For each drug, doctors have a set of criteria they use to measure a complete response, also called a full response. This criteria differs depending on the specific drug being used and the disease being treated.
For patients with bone marrow failure diseases, a complete response is typically blood counts that improve and remain at or near normal after treatment. For patients being treated for MDS, this might also include no blast cells in the blood and a normal number of blasts cells in the bone marrow.
A partial response is less than a full response and better than no response. It typically includes blood counts that are at least halfway between where they started and normal.
Ask your doctor for the criteria he or she has used to define a “full response” and a “partial response” to the treatment you have been given.

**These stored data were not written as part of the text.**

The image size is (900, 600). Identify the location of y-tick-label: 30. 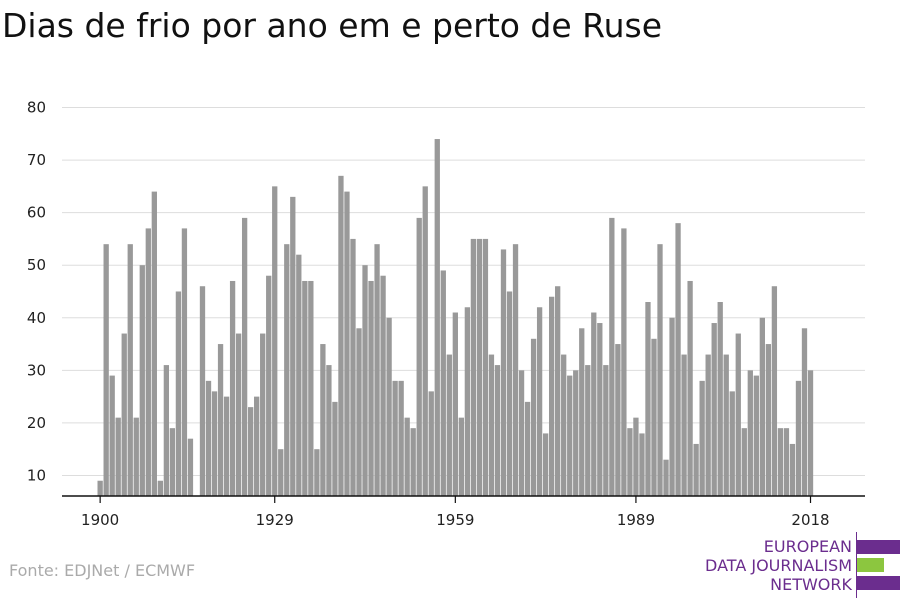
(36, 370).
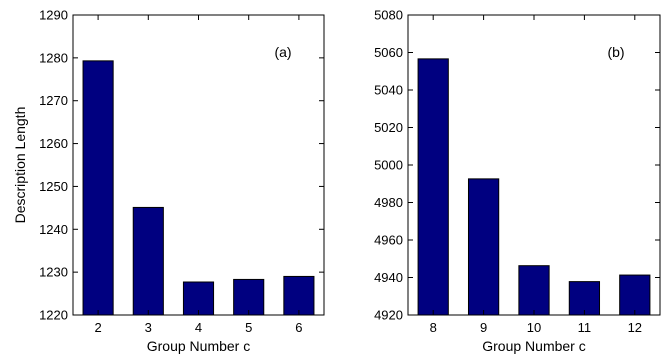  Describe the element at coordinates (54, 58) in the screenshot. I see `y-tick-label: 1280` at that location.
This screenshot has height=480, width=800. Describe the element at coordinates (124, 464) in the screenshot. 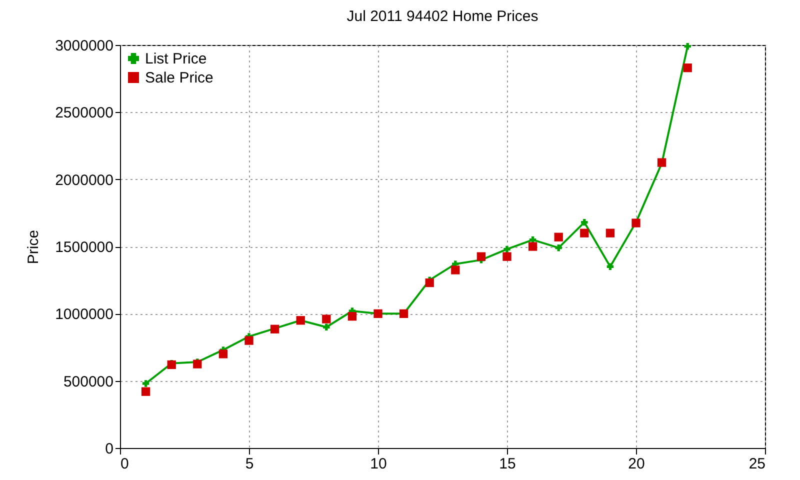

I see `x-tick-label: 0` at that location.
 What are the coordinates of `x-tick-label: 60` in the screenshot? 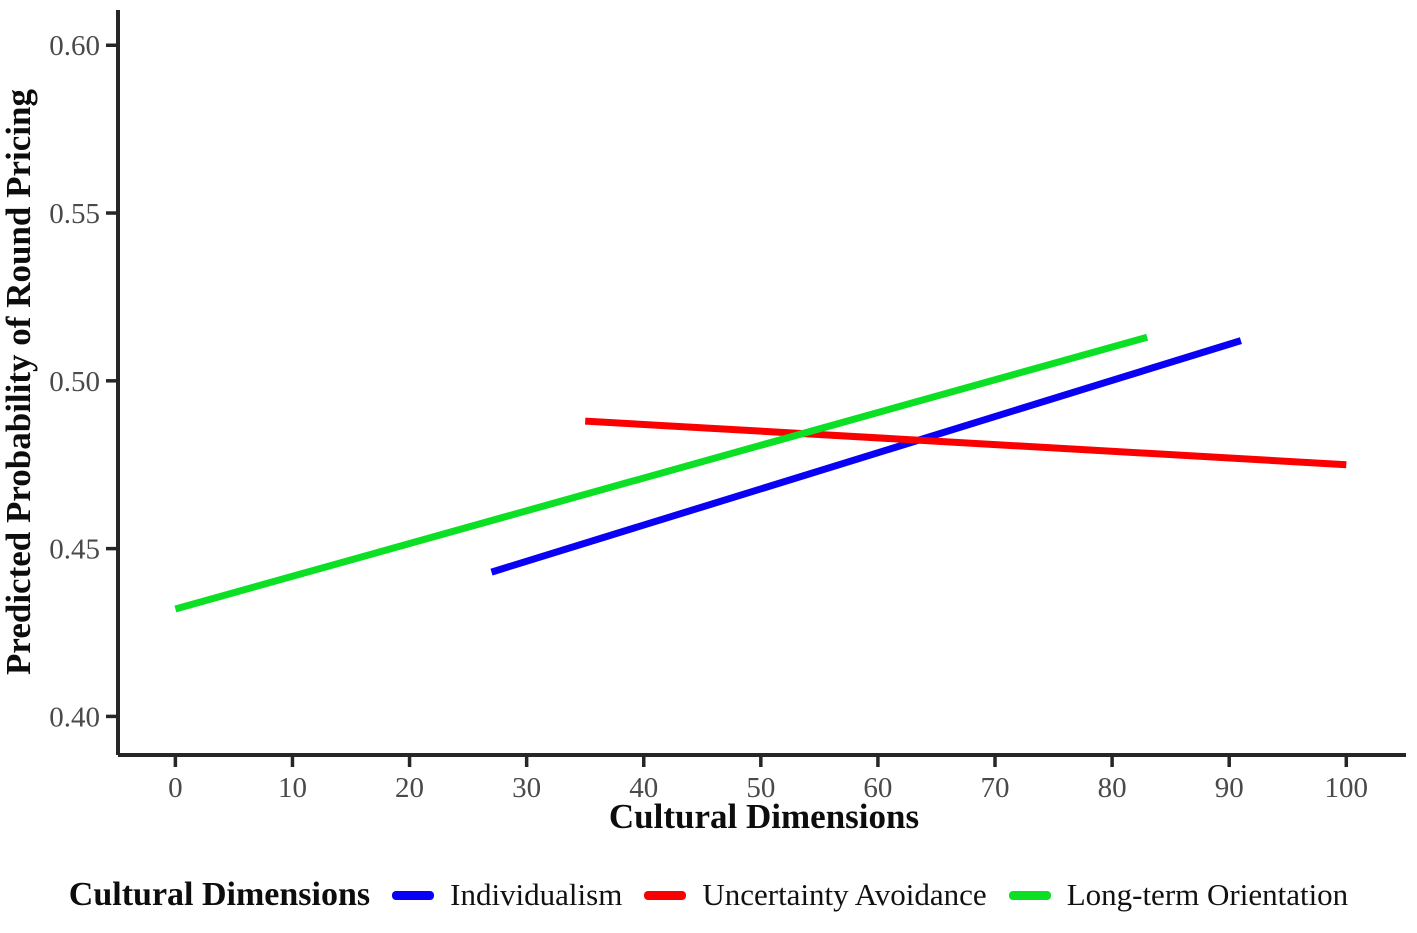 It's located at (878, 788).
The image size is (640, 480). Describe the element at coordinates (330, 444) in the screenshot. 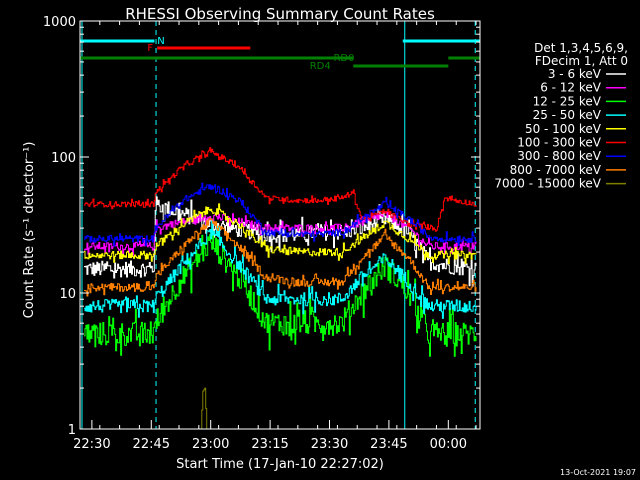

I see `x-tick-label: 23:30` at that location.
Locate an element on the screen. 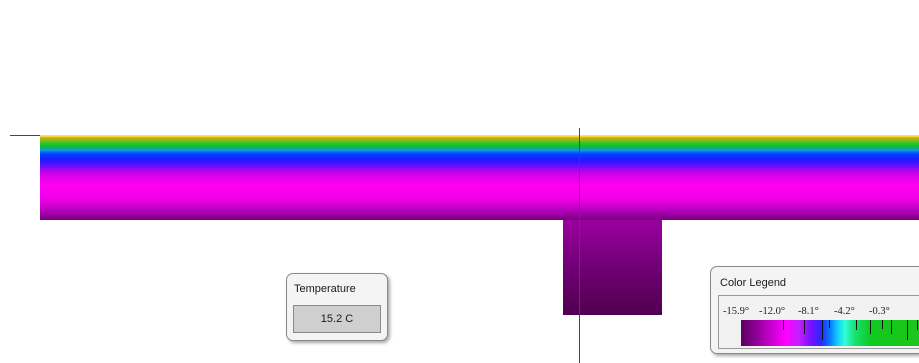 This screenshot has width=919, height=363. probe-value: 15.2 C is located at coordinates (337, 319).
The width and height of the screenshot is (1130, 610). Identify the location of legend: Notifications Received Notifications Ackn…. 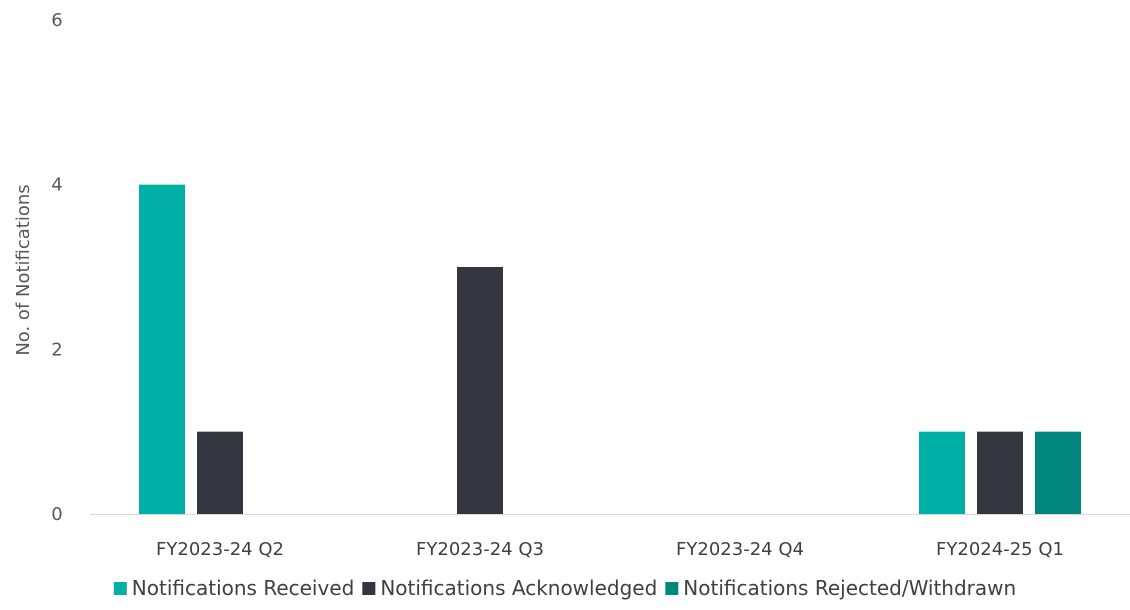
(564, 588).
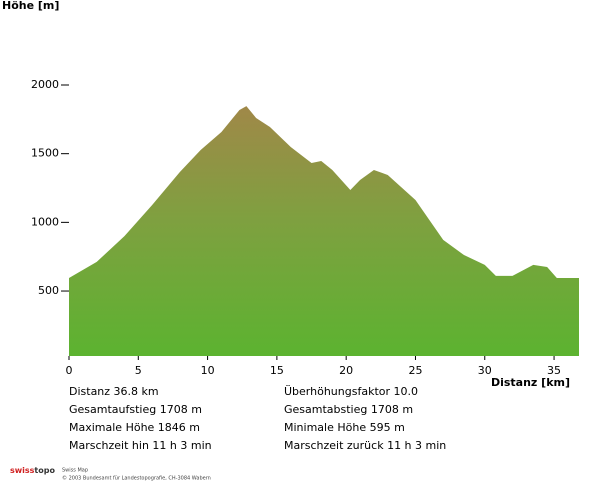 This screenshot has height=491, width=600. Describe the element at coordinates (45, 84) in the screenshot. I see `y-tick-label: 2000` at that location.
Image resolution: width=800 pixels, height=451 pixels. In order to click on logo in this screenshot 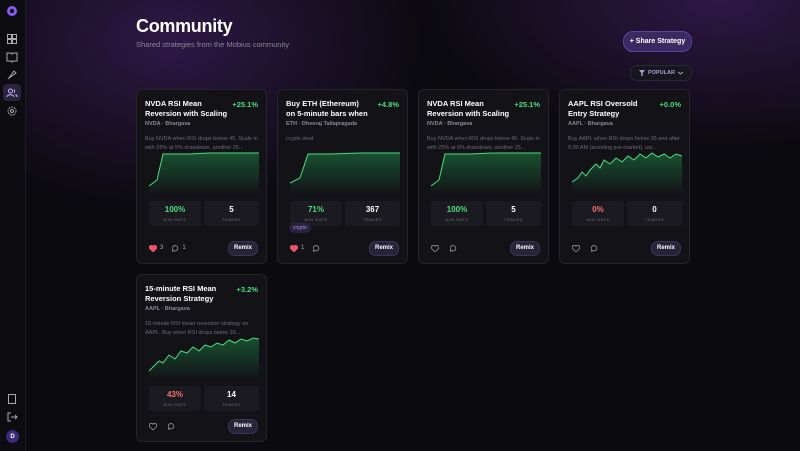, I will do `click(12, 11)`.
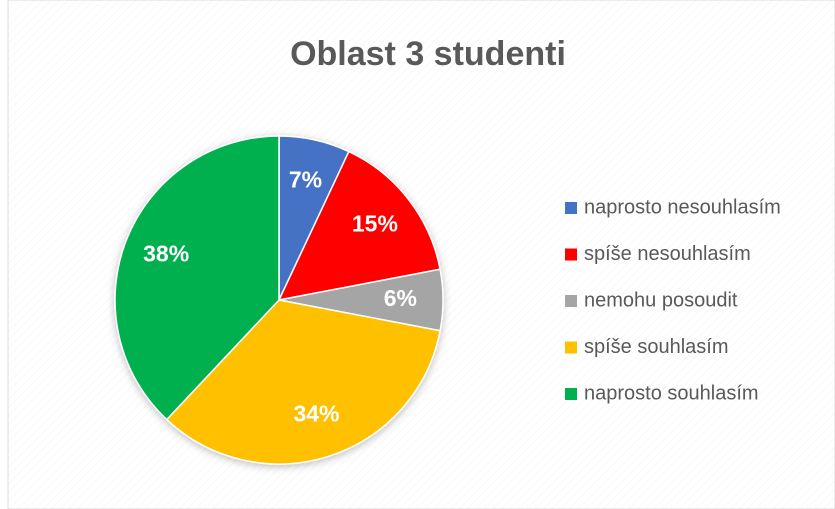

Doctors will sometimes refer to certain drugs as “active treatment” or “active drug therapy.” Active treatments are drugs used to treat the underlying cause of the bone marrow failure. These drugs are typically approved by the U.S. Food and Drug Administration (FDA) to treat a specific disease. It is important to note that active treatments do not cure the disease. The only cure for a bone marrow failure disease is a bone marrow/stem cell transplant.
Watchful waiting is an approach your doctor might suggest if your blood counts are not too low and your symptoms are not too bad. Your doctor will want to closely monitor your condition without giving any treatment, unless symptoms appear or change. This approach may be recommended in early stages of aplastic anemia, myelodysplastic syndromes (MDS) and paroxysmal nocturnal hemoglobinuria (PNH).
The main components of blood are:
- Red blood cells (RBCs), which carry oxygen throughout the body
- White blood cells (WBCs), which fight infection
- Platelets, which protect against easy bleeding by helping your blood to clot
- Plasma, the liquid part of blood that carries blood cells, nutrients, wastes, hormones, and many other substances
Abnormalities in any of these components or in related cells or tissues can cause a blood disorder. The disorder and its symptoms depend on precisely what’s gone wrong.
Some blood disorders—including leukemia, lymphoma, myeloma, myelodysplastic syndrome, and myeloproliferative neoplasms—cause unusually low or high levels of blood cells. In some cases the blood cells don’t form or mature as they should and cannot carry out their normal functions.
- A low level of RBCs is called anemia. A high level is called polycythemia.
- A low level of WBCs is called leukopenia. A high level is called leukocytosis.
- A low level of platelets is called thrombocytopenia. A high level is called thrombocytosis.
Other blood disorders have to do with a deficiency of substances the body needs, such as clotting factors in hemophilia, or with the presence of unwanted substances in the blood, such as abnormal proteins in amyloidosis. There are many other specific types of blood disorders.